_TASK TO CARRY OUT_
Each line from the one bearing "Where should I click to: Add" through the last line of the entries below should be returned exactly, with pictures left out.

Stored items
^^^^^^^^^^^^^^^^
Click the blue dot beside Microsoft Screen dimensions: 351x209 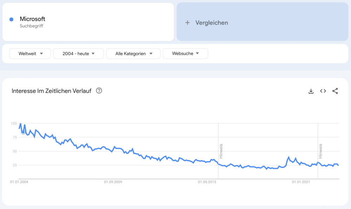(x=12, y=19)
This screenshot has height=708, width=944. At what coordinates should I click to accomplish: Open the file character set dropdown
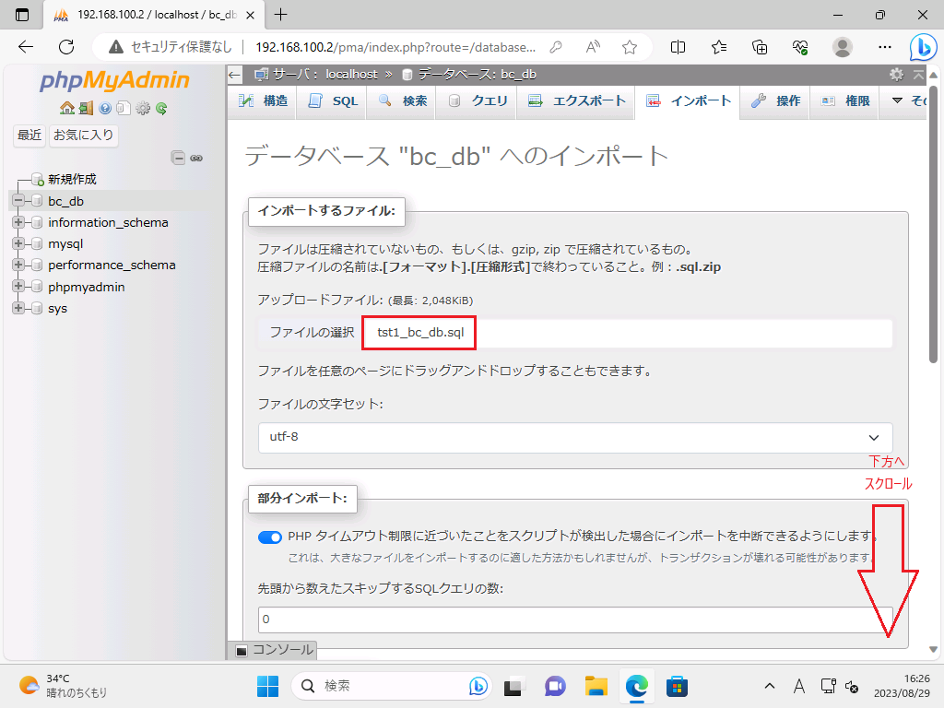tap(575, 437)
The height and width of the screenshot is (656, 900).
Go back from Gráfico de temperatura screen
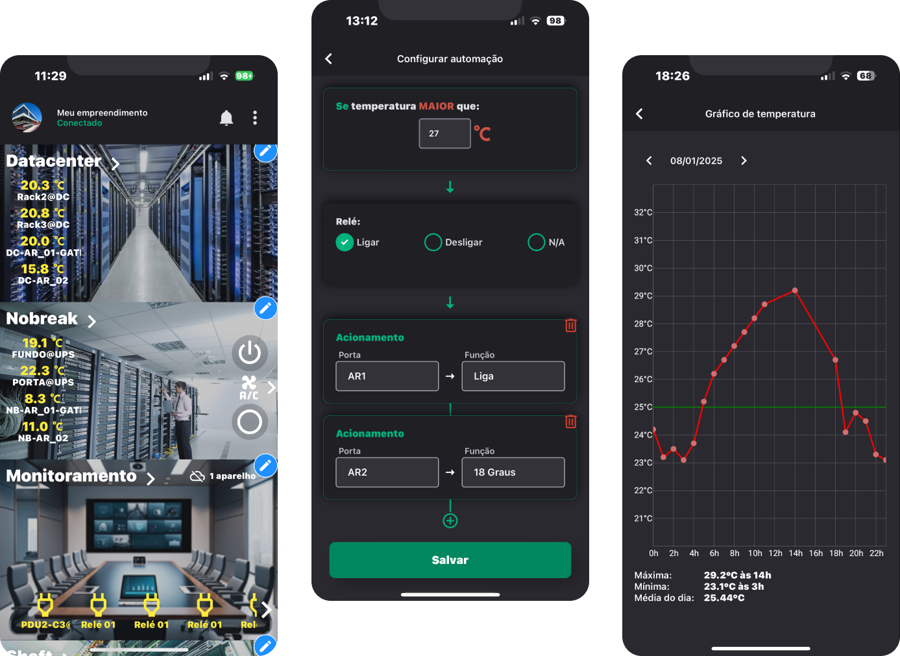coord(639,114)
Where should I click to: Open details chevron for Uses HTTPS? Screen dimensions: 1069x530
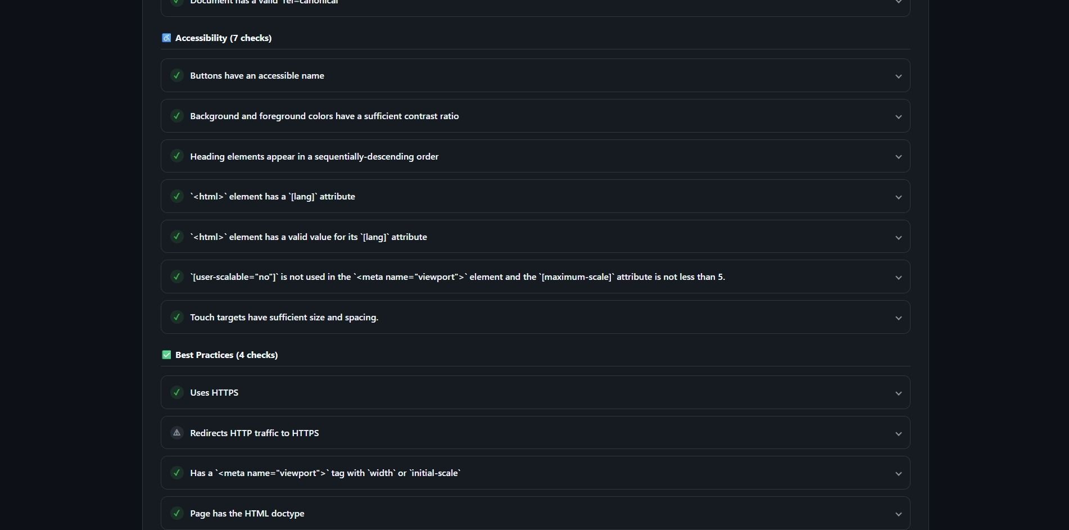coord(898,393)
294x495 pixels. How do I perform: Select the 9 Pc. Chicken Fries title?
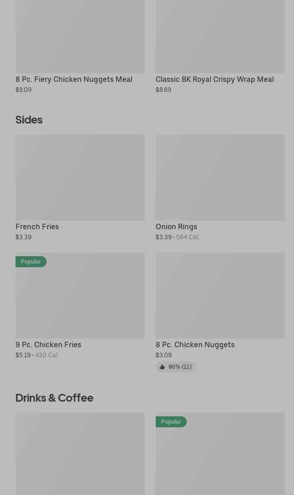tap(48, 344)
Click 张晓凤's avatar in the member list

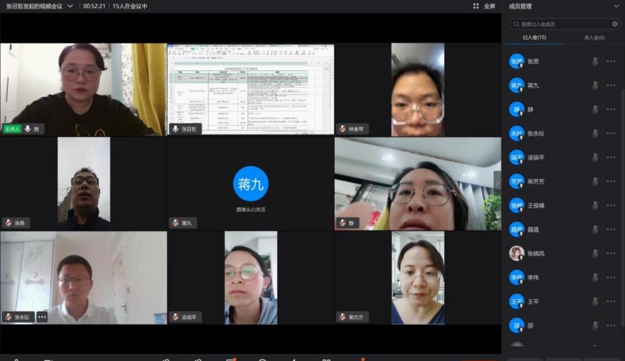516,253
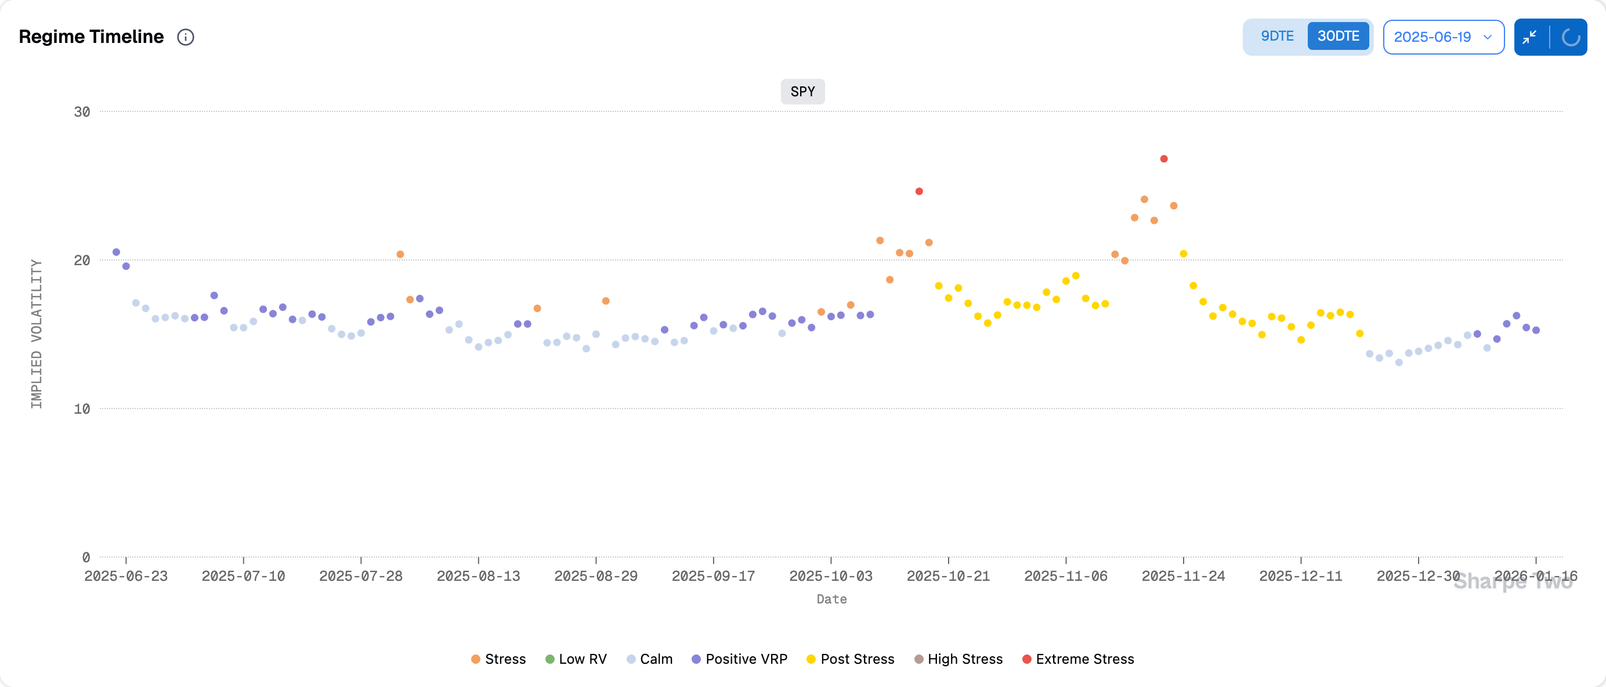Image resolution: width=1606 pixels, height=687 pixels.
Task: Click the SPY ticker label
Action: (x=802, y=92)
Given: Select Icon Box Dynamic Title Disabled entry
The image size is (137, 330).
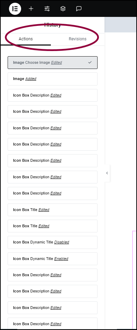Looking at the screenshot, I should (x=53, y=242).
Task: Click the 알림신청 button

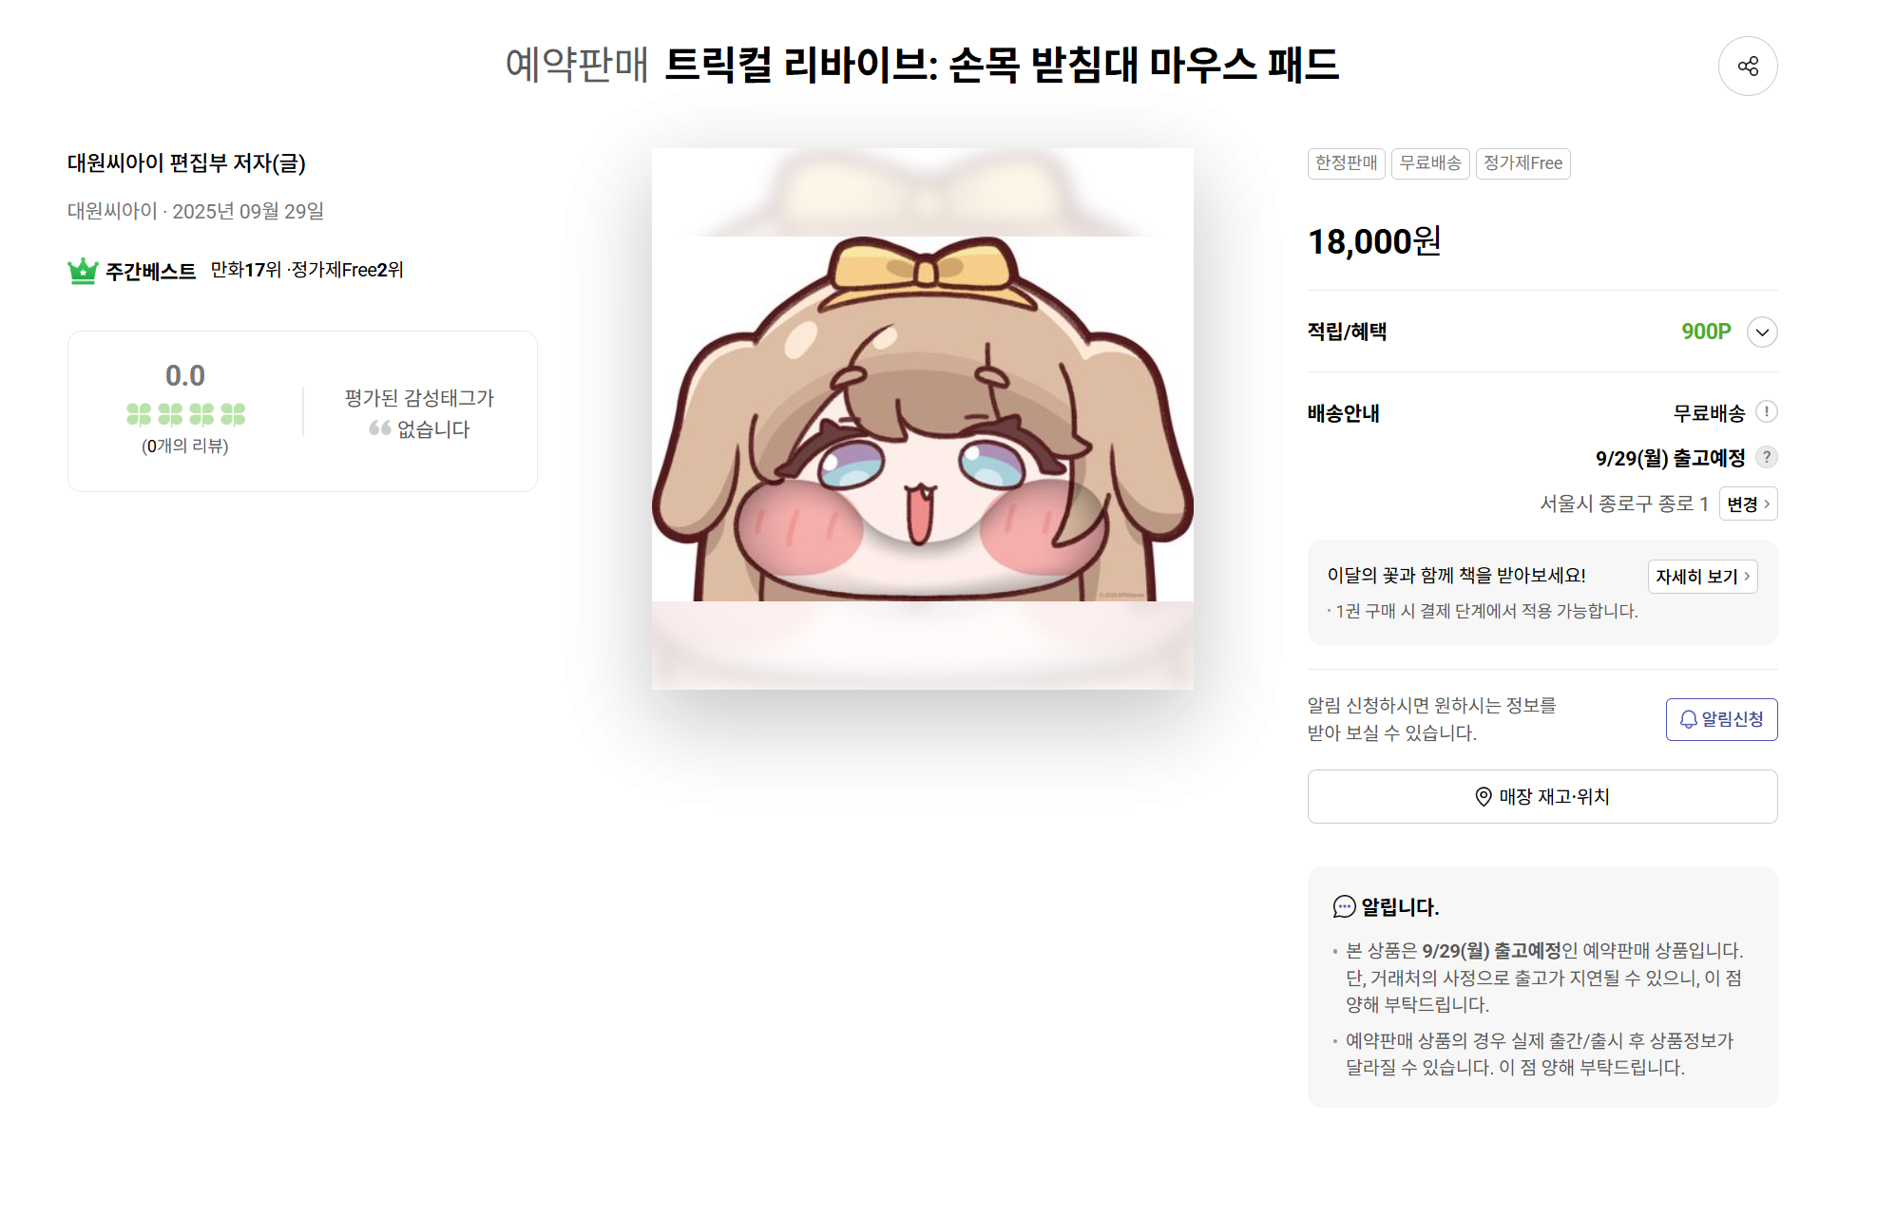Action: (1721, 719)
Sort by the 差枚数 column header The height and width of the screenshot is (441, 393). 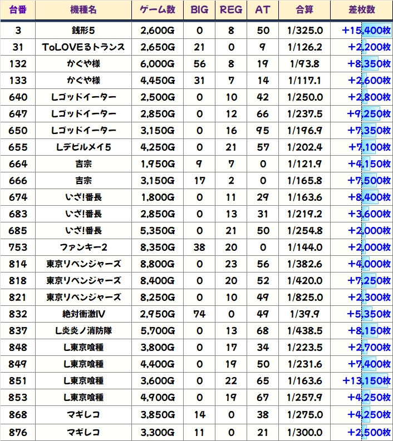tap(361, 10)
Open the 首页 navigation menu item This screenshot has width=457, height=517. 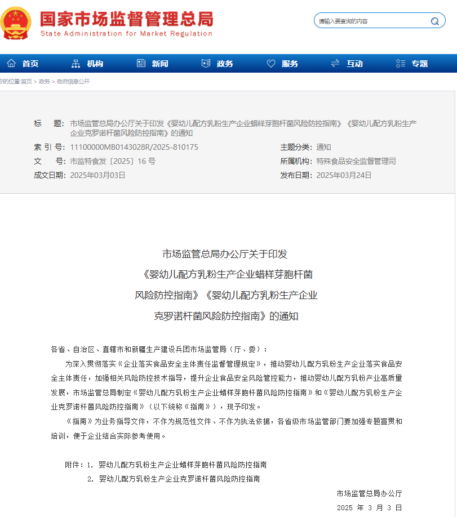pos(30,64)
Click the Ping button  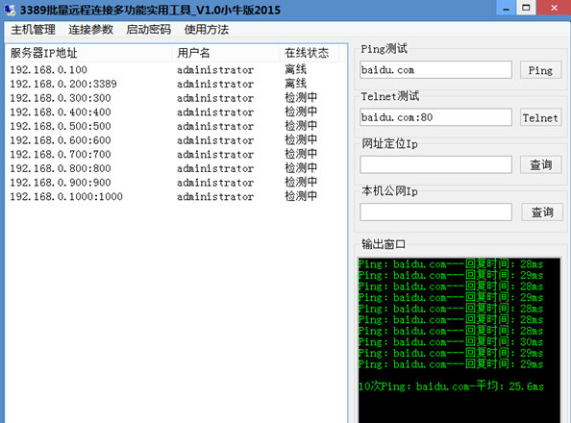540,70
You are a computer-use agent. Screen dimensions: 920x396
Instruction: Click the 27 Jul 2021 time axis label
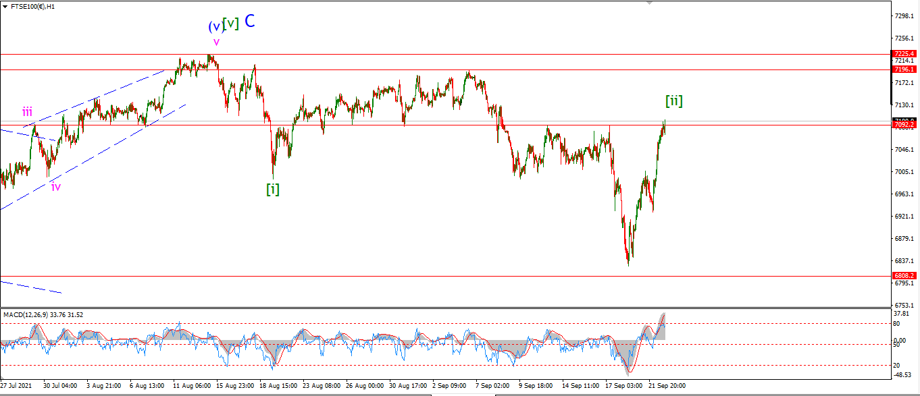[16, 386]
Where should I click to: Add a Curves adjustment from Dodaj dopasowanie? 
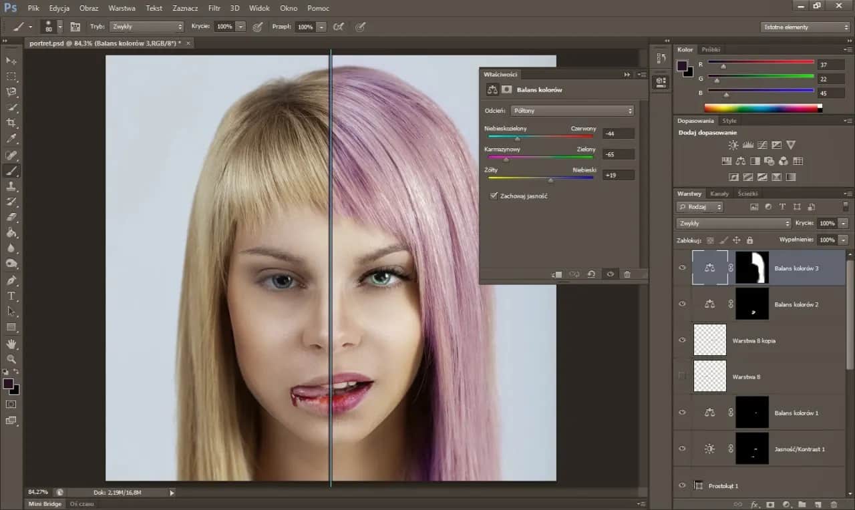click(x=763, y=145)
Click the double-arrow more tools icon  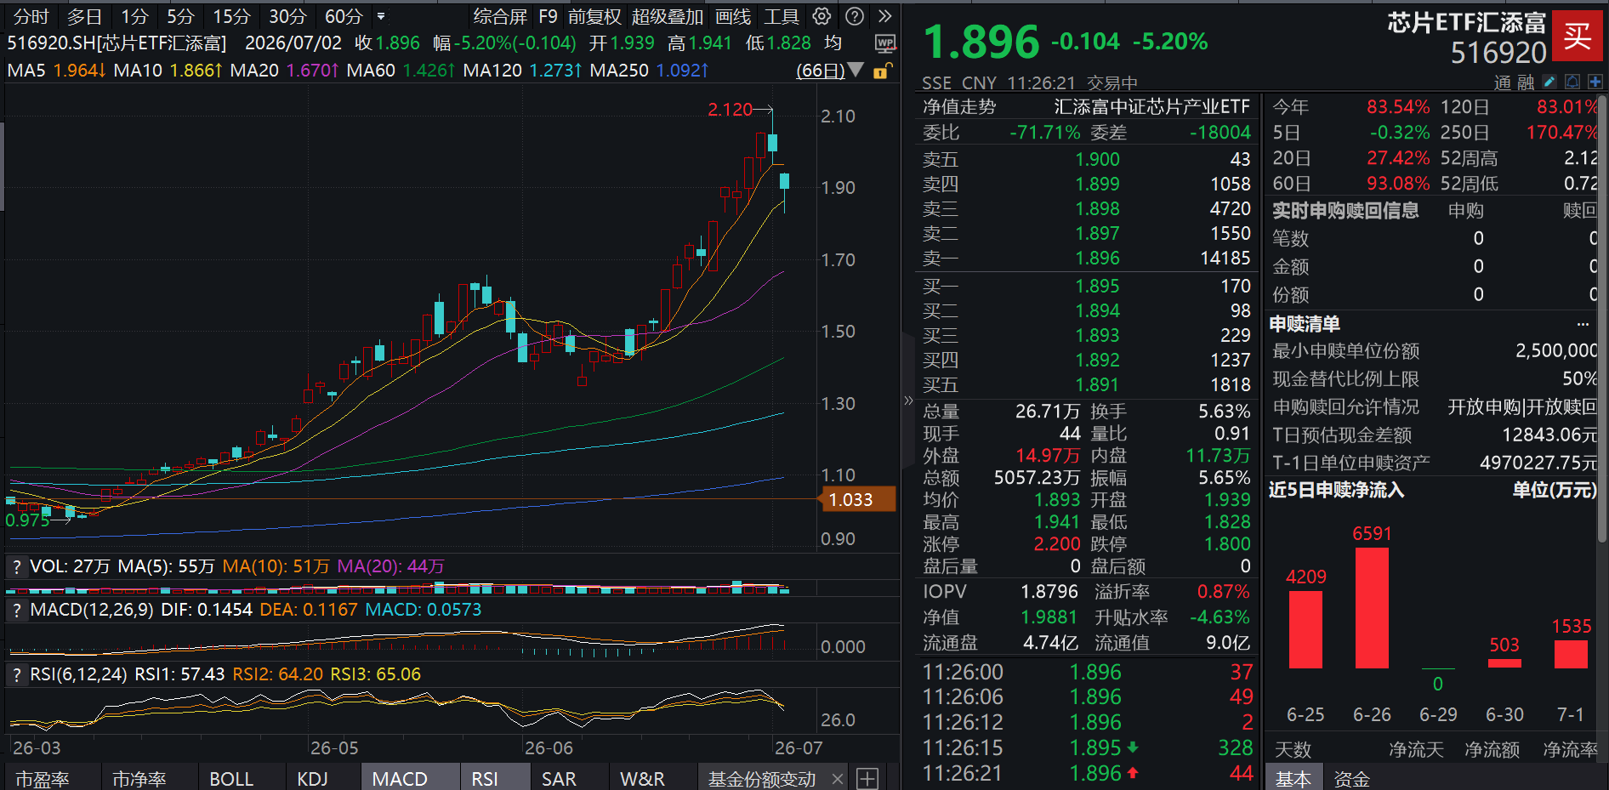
^^^^^^^^^^^^^^^^
_SOLUTION TO THE EXERCISE_
Where should I click to: Add a Curves adjustment from Dodaj dopasowanie? 
click(x=763, y=145)
Click the double-arrow more tools icon  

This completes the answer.